Reading text Block Start

Inside the M4 Apple Neural Engine, Part 1: Reverse Engineering
A human-AI team cracked Apple's private ANE framework, achieving direct hardware access and revealing true performance metrics.
A collaborative research team comprising a human engineer and Anthropic's Claude Opus 4.6 AI has successfully reverse-engineered Apple's M4 Neural Engine (ANE), bypassing the official CoreML framework to achieve direct hardware access. Over several days, they mapped the entire software stack from CoreML down to the IOKit kernel driver, discovered how to compile and execute neural network programs directly on the ANE without CoreML's overhead, and cracked the binary program format. This work, documented as Part 1 of a three-part series, represents the first public achievement of direct _ANEClient API access on the M4, cracking the in-memory MIL compilation path, and measuring true peak throughput by circumventing CoreML's optimization layers.

Reading text Block End
Supplied material Block Start

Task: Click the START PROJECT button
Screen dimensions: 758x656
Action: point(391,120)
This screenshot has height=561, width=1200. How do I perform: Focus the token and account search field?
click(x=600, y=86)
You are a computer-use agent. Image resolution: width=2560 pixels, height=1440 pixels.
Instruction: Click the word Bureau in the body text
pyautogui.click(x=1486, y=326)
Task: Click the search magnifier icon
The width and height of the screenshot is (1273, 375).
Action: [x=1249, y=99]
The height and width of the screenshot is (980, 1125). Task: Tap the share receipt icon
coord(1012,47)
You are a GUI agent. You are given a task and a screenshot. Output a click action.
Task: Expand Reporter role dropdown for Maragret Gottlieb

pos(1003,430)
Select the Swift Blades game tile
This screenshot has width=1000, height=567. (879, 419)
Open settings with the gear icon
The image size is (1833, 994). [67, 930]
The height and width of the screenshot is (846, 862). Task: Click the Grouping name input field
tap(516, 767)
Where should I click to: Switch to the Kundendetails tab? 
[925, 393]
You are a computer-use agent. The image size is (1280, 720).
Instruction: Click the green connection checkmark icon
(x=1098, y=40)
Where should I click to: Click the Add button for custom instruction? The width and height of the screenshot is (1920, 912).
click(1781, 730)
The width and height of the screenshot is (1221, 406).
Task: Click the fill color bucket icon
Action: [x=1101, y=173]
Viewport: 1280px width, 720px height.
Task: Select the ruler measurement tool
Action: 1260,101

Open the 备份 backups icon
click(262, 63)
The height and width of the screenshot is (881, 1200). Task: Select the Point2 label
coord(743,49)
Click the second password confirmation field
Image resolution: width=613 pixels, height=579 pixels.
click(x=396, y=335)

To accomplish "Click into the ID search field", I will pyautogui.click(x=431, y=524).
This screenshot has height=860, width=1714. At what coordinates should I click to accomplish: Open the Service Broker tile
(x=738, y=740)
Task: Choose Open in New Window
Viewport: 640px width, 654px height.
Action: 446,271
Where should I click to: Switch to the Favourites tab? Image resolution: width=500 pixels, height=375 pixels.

Supplied material Block End

Carry on the article about reverse-engineering Apple's M4 Neural Engine from where it stops.

Response area:
The technical breakthrough centers on the _ANEClient class within Apple's private AppleNeuralEngine.framework, which provides a direct compile → load → evaluate pipeline that CoreML merely sits atop. The team discovered over 40 private classes and confirmed the M4's ANE (codename H16G) is a 16-core, fixed-function graph execution engine—not a GPU or CPU—that processes entire neural networks as atomic operations. Their scaling analysis to infer hardware topology revealed that Apple's marketed "38 TOPS" performance figure is misleading when measured against the actual hardware capabilities without CoreML abstraction. This foundational work paves the way for subsequent parts exploring true performance benchmarking and, ultimately, training neural networks on a chip Apple designed exclusively for inference.
- First direct _ANEClient API access on M4 ANE, bypassing CoreML's abstraction and overhead layers.
- Mapped 40+ private classes in AppleNeuralEngine.framework and cracked the in-memory MIL compilation path.
- Reveals M4's ANE (H16G) is a 16-core graph engine and that Apple's "38 TOPS" marketing is misleading.
Why It Matters
Enables deeper hardware optimization, independent performance verification, and could unlock on-device training capabilities.